**Цель:** Пожалуйста, верните дословно отрывок из текста о переходе бундовцев к большевикам: от «А Давид Азбель» до «то и другое.» включительно.

**Фрагмент текста:**
= = = = = = =

К левым бундовцам присоединились после 1917 года левые части сионистов-социалистов и СЕРПа, а в 1919 вошли в РКП. Левое крыло Поалей-Цион – тоже, в 1921[310]. (Ещё и в 1926 по партийной переписи РКП числилось до двух с половиной тысяч бывших бундистов. Конечно, иные из них потом попали под колесо: «при Сталине большинство их было подвергнуто жестоким преследованиям»[311].)
Бикерман восклицает: «Бунд, разыгрывавший роль представителя «еврейских рабочих масс», присоединился большей и более активной своей частью к большевикам»[312].
А Давид Азбель в своих мемуарах частично объясняет мотивы такого перехода по дяде своему, Арону Исааковичу Вайнштейну, крупному бундисту, только что упомянутому выше: «Он раньше других постиг, что его партия, так же как и другие социалистические партии, обречена на гибель… Понял он и другое: выжить и защитить интересы евреев он сможет только примкнув к большевикам»[313].
И – у скольких же был такой мотив перехода в коммунисты: 1) выжить; 2) защитить интересы евреев? На время – удавалось и то и другое.
Не менее отметно, что после Октября и другие социалистические партии – эсеры и меньшевики, как мы знаем, имевшие евреев многочисленно в своём руководстве, – не стали каменной стеной против большевизма; пренебрежа даже тем, что большевики разогнали их Учредительное Собрание, – замялись, заколебались, тоже раскололись, объявляли то нейтралитет в Гражданской войне, то выжидание, а эсеры открыли большевикам участок Восточного Фронта и взялись разлагать белые тылы.
Но и в числе лидеров рабочего сопротивления большевикам в 1918 встречаются еврейские имена; в числе 26, подписавших в Таганской тюрьме «Открытое письмо заключённых по делу Рабочего съезда» – еврейских имён, видимо, четверть[314]. И к этим меньшевикам большевики были беспощадны. Летом 1918 расстрел Р. Абрамовича, крупного меньшевицкого лидера, был остановлен лишь письмом Ленину из австрийской тюрьмы помилованного в Австрии Фридриха Адлера, убийцы австрийского премьера в 1916. – Стойко держались Григорий Биншток, Семён Вайнштейн – и после многих арестов высланы-таки за границу[315].
В феврале 1921 в Петрограде меньшевики хотя и поддерживали недовольство голодных и обманутых рабочих, хотя и подталкивали их к протестам и стачкам – но нерешительно. И не хватило у них смелости возглавить это движение в момент Кронштадтского восстания. А всё равно – пострадали.

= = = = = = =

**Сохранённые данные:**

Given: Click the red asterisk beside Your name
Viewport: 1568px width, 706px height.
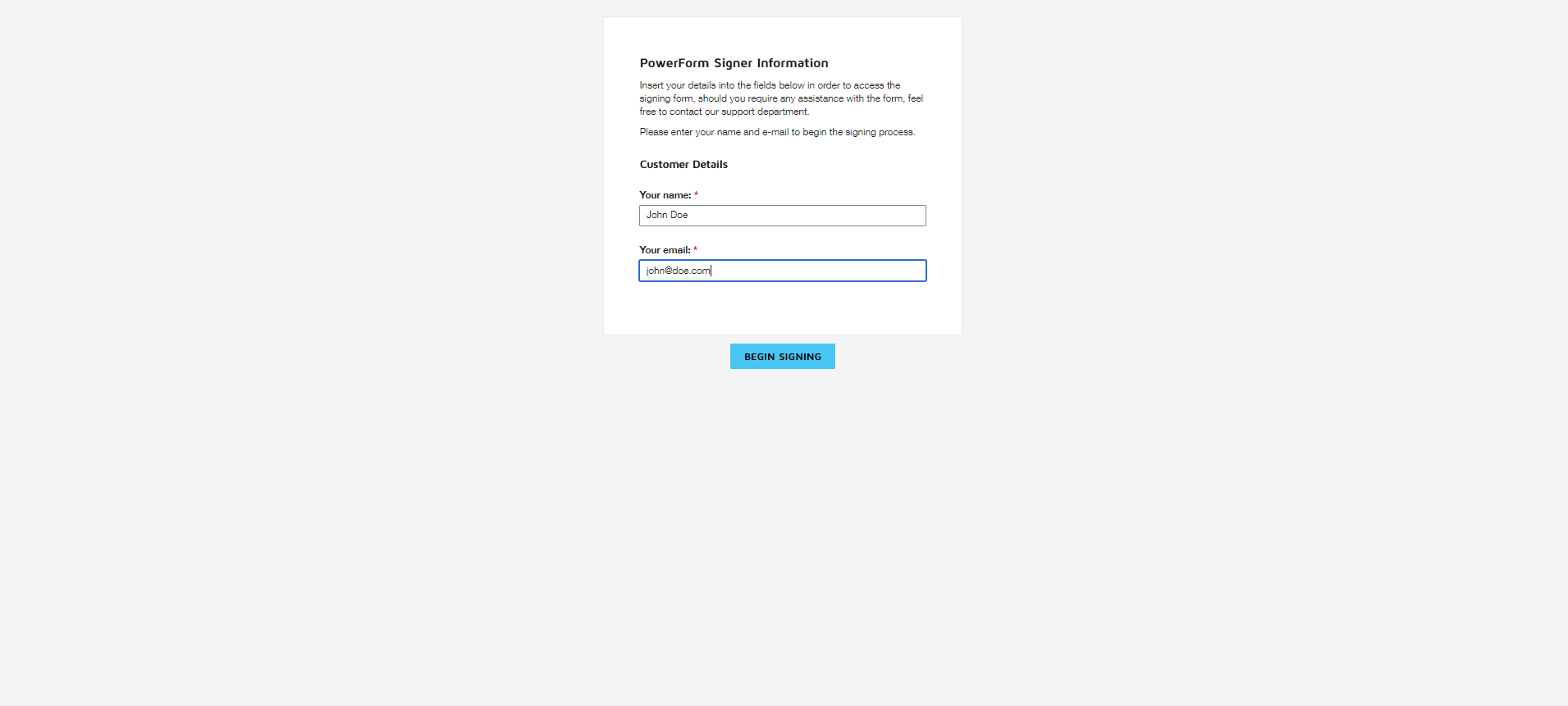Looking at the screenshot, I should tap(696, 195).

= = = = = = =

**Решение задания:**
А Давид Азбель в своих мемуарах частично объясняет мотивы такого перехода по дяде своему, Арону Исааковичу Вайнштейну, крупному бундисту, только что упомянутому выше: «Он раньше других постиг, что его партия, так же как и другие социалистические партии, обречена на гибель… Понял он и другое: выжить и защитить интересы евреев он сможет только примкнув к большевикам»[313].
И – у скольких же был такой мотив перехода в коммунисты: 1) выжить; 2) защитить интересы евреев? На время – удавалось и то и другое.